[fpc-pascal] Unicode file routines proposal

Tue Jul 1 10:35:00 CEST 2008

On Tue, 1 Jul 2008 10:23:32 +0200
Martin Schreiber <fpmse at bluewin.ch> wrote:

> On Tuesday 01 July 2008 09.56:29 Mattias Gaertner wrote:
> > On Tue, 01 Jul 2008 09:35:35 +0200
> >
> > Luca Olivetti <luca at ventoso.org> wrote:
> > > OTOH using variable length characters will make string operations
> > > expensive (since you can't just multiply the index by 2 or 4 but
> > > you have to examine the string from the beginning, and the length
> > > in bytes isn't the same as the length in characters).
> >
> > It's amazing that this argument come up again and again. But I know
> > hardly any code that need this index to char mapping. And the code,
> > that need it is seldom time critical.
> > (I must admit, I feared the same some years ago. But the extra cost
> > is practically a myth.)
> >
> A good example is text layout calculation where it is necessary to
> iterate over characters (glyphs) over and over again. 
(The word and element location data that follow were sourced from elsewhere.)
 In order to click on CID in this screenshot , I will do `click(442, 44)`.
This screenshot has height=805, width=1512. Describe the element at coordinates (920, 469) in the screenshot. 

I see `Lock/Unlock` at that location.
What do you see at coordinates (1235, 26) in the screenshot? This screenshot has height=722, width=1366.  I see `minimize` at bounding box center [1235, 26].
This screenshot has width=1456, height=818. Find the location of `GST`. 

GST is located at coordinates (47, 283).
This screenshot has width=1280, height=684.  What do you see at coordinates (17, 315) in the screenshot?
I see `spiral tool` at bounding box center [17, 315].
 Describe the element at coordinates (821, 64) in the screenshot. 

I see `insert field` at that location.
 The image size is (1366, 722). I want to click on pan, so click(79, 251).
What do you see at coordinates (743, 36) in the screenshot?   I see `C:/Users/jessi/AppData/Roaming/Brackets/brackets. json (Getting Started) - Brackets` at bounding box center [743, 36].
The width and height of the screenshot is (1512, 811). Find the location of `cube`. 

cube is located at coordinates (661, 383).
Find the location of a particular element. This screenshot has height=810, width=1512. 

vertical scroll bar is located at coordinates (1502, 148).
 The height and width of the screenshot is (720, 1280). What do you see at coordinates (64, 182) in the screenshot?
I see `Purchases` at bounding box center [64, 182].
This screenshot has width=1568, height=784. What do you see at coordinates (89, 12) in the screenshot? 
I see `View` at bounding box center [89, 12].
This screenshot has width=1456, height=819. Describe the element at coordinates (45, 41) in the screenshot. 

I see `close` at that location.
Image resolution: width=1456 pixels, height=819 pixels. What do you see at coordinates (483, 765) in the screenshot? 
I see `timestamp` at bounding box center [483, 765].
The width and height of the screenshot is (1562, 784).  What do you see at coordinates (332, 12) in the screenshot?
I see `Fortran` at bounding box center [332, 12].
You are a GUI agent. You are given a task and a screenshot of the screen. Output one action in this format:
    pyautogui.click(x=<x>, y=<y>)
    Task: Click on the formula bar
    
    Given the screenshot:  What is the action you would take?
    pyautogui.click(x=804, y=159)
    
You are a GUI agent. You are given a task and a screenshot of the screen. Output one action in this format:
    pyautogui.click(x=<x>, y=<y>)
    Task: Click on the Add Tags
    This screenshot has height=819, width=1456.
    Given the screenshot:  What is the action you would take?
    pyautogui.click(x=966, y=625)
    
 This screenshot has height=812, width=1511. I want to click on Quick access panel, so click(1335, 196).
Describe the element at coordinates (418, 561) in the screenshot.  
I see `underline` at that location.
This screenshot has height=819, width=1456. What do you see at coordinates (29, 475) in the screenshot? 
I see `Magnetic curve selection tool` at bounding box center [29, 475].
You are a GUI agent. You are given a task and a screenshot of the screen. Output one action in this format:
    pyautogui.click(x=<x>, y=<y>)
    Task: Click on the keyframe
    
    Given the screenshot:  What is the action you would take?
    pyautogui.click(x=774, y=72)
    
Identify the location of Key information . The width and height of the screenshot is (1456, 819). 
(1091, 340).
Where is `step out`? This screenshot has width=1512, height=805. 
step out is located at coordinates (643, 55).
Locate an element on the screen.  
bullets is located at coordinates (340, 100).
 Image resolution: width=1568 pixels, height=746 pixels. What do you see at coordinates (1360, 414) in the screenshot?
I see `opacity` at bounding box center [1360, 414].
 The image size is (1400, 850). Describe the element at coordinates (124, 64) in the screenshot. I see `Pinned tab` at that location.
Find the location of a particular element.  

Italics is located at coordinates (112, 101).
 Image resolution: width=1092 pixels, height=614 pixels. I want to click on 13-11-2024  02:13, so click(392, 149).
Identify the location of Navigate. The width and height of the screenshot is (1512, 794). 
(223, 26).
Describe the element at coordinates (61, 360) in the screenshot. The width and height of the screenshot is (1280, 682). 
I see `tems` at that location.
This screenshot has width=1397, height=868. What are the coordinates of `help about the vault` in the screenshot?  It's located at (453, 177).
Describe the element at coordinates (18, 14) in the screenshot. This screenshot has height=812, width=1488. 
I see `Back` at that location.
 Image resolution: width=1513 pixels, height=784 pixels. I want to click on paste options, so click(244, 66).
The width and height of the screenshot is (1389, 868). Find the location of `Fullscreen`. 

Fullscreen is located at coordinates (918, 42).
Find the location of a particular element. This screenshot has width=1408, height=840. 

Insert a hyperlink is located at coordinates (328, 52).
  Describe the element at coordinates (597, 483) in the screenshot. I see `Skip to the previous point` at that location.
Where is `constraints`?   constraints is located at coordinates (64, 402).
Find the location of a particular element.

Text layout nowadays need to consider font widths and unicode specials.
Iterating from character to character should be hardly measurable
compared to this. For example synedit does not yet care much about font
widths and unicode specials and the UTF-8 stepping is negligible.

> MSEgui uses
> widestrings directly, fpGUI converts to widestrings before processing
> (or use they the slow utf-8 routines ?). I once switched MSEgui to
> utf-8 because of the widestring problems in FPC, one or two months
> later when I implemented complex layout calculation with tabulators
> and justified text I switched back to widestrings...
> This belongs to a GUI framework, for a RTL are possibly other
> priorities.
> 
> >
> > Most code only needs the number of bytes. And this still cost under
> > pascal O(1).
> > In fact if a UTF8String or UTF16String would be added, then I would
> > say, it would be a waste of memory to store an extra PtrInt for the
> > number of characters.
> >
> Agreed.
> I think the best compromise for a GUI framework are referencecounted 
> widestrings where normally physical index = code point index. If one
> needs characters which are not in the base plane, he must use
> surrogate pairs and more complicated and slower processing. I assume
> this will be seldom used.

It depends if your code should solve a special problem or if you
write a library that should work for all. The RTL and FCL should work
for all. So they must support UTF-16 and can not use a
limited widestring.

Mattias